At the moment, gas and oil prices are surging, since many countries, China in particular, are seeking to put in carbon-intensive infrastructure, in advance of scaling back their economies to renewables, and hitting the targets they have promised. They are like St Augustine of Hippo, who offered the prayer, ‘Lord, make me holy -- but not yet.’
Where does this leave India? It requires a major conceptual transition that will need broad support of state and central governments, of political parties that dislike each other, and commitments to legislative change. It will mean rethinking new and old methods of building, using renewable timber, woven reeds, cross-ventilation and fast-growing bio-engineered buildings -- something like rapid, modern versions of the constructions of previous generations. It will mean leaving forests uncut, and letting stone remain in quarries and in the mountains. It will mean a complex, phased transition out of coal-generated electricity production. It will mean a reduction in the risk of India creating millions of climate refugees.
Those of us who live in cities like Delhi, Ahmedabad, Kanpur and Gwalior know how intense summer heat can be. But imagine that the temperature rises a few degrees higher… Once outdoor heat passes 50°C, all bets are off. People will pack up their belongings and head north, where the climate should be cooler. At the moment, states like Uttarakhand or Himachal Pradesh are at a stage of flux, as people from the plains invest in cooler climate boltholes. But imagine what would happen if 20 million climate refugees arrived in the Himalayas.

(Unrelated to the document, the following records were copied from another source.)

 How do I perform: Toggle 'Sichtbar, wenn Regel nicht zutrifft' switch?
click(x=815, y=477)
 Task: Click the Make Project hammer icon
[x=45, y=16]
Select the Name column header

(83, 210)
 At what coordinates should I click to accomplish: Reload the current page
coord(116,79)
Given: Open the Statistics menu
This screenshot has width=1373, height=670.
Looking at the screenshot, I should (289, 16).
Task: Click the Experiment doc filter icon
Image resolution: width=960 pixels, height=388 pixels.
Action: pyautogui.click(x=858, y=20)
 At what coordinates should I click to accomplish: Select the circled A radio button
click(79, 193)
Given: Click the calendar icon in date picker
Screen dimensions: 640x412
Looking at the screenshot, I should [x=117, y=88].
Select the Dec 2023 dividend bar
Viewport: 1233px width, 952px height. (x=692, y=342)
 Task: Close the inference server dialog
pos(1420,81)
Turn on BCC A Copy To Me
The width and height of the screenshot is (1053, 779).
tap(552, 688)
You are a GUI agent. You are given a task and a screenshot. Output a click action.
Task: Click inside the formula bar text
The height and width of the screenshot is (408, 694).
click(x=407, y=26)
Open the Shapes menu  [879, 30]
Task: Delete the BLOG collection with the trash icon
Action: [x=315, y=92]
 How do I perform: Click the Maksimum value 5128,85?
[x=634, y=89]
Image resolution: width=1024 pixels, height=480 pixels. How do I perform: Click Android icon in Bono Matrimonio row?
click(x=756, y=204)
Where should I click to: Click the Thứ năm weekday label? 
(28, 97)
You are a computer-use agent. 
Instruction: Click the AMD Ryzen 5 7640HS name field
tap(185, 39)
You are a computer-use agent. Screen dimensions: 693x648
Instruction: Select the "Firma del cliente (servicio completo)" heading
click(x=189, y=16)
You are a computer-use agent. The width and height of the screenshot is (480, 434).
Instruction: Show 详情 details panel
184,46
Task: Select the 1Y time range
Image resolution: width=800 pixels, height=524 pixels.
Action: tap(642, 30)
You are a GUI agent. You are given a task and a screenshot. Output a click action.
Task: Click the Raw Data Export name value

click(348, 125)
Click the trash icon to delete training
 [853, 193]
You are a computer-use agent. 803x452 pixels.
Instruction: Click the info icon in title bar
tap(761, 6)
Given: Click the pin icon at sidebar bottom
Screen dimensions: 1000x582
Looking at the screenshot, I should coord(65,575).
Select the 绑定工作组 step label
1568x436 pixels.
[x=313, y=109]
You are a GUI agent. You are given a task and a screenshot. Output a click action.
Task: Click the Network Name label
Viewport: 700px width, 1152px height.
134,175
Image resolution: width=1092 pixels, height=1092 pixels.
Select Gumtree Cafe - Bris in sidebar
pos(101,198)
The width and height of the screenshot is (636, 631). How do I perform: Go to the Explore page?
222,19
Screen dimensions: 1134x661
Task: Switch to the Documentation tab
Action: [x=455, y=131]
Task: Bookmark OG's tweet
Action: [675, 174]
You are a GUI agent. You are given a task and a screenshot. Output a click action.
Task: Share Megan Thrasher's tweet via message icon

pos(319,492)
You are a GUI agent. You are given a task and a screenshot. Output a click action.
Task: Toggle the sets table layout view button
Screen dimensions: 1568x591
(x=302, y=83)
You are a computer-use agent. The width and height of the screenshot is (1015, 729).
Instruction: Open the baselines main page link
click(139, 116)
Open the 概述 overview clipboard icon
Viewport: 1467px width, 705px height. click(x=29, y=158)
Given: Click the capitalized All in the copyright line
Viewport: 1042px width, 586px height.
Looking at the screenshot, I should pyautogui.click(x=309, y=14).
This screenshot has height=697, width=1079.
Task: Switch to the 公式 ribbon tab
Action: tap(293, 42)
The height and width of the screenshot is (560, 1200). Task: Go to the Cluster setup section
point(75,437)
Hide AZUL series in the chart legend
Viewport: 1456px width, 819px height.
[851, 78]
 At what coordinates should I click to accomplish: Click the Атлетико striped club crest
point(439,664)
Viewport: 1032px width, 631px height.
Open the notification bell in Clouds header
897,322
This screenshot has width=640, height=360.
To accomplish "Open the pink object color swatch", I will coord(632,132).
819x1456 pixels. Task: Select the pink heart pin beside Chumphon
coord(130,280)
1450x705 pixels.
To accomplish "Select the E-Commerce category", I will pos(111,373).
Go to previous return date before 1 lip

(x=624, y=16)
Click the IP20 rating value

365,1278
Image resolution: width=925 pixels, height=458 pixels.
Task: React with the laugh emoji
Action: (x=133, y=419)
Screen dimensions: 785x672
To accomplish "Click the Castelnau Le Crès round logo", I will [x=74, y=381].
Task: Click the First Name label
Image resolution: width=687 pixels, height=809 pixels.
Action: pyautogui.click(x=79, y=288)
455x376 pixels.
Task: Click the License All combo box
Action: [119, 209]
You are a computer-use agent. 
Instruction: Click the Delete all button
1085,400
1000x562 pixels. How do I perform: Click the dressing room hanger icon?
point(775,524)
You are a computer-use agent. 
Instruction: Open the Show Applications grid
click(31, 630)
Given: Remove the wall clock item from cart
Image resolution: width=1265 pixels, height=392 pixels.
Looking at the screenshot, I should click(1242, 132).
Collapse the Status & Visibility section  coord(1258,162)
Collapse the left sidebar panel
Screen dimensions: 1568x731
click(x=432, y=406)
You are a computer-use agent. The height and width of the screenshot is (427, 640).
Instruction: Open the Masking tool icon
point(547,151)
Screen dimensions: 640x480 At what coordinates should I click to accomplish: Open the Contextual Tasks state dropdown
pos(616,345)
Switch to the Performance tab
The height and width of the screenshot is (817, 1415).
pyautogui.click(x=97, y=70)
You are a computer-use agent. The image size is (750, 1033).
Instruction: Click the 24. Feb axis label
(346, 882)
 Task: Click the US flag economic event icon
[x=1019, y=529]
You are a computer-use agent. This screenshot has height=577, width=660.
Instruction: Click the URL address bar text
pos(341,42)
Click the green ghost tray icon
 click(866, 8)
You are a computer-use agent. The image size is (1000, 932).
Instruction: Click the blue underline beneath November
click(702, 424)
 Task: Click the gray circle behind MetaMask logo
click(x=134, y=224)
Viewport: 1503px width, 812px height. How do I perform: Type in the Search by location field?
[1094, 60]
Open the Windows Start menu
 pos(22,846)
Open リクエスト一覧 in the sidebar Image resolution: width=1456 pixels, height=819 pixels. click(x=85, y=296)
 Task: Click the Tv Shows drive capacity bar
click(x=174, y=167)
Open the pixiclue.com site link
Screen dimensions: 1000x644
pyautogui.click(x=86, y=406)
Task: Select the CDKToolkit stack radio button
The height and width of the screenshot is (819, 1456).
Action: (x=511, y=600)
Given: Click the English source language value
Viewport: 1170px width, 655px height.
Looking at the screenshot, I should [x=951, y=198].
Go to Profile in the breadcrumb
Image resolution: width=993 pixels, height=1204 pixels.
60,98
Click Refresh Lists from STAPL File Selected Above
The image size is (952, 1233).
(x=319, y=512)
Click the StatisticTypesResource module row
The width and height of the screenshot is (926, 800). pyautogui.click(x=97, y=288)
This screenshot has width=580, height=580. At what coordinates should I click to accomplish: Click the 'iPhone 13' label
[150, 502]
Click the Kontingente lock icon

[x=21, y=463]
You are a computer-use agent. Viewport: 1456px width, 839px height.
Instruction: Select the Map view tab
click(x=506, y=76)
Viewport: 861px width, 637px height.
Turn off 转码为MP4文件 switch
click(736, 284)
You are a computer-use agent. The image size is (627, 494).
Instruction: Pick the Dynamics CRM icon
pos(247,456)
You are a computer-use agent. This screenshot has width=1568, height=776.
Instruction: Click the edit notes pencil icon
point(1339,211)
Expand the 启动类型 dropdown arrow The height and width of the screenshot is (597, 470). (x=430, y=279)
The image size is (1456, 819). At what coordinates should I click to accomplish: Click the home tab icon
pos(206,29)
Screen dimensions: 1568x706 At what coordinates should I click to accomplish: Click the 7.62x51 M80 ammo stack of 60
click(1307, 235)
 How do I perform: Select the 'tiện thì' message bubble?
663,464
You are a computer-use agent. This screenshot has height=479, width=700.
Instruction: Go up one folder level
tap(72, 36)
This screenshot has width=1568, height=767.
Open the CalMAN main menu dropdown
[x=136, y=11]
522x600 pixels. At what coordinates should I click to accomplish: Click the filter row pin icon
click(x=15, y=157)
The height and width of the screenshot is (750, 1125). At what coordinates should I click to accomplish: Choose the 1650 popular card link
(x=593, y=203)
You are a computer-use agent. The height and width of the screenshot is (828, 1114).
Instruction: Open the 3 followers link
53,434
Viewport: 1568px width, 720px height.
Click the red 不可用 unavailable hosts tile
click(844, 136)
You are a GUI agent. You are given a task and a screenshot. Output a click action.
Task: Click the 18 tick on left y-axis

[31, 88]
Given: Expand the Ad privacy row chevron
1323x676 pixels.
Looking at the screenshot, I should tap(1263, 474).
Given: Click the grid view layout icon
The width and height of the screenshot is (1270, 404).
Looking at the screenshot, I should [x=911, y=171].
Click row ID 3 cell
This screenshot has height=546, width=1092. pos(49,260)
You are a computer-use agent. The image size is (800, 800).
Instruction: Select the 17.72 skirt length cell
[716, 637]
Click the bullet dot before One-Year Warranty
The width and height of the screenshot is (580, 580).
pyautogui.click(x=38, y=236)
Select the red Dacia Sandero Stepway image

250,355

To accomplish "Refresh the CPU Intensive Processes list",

Where does the climate crisis, and the talk and commitments of COP26, leave the world now? The truth is that nobody knows how global warming of a minimum of 1-5-2.0°C is going to play out. We do not know if the changes will be gradual, or exponential, or how one part of climate change will interact with another.
We are concerned about the melting of permafrost, glaciers, and the poles of the planet. But more than 90% of global heating goes into the world’s oceans. Will it stay there, and emerge gradually over the next few hundred years? Will it disrupt ocean and weather patterns? We must hope for the best.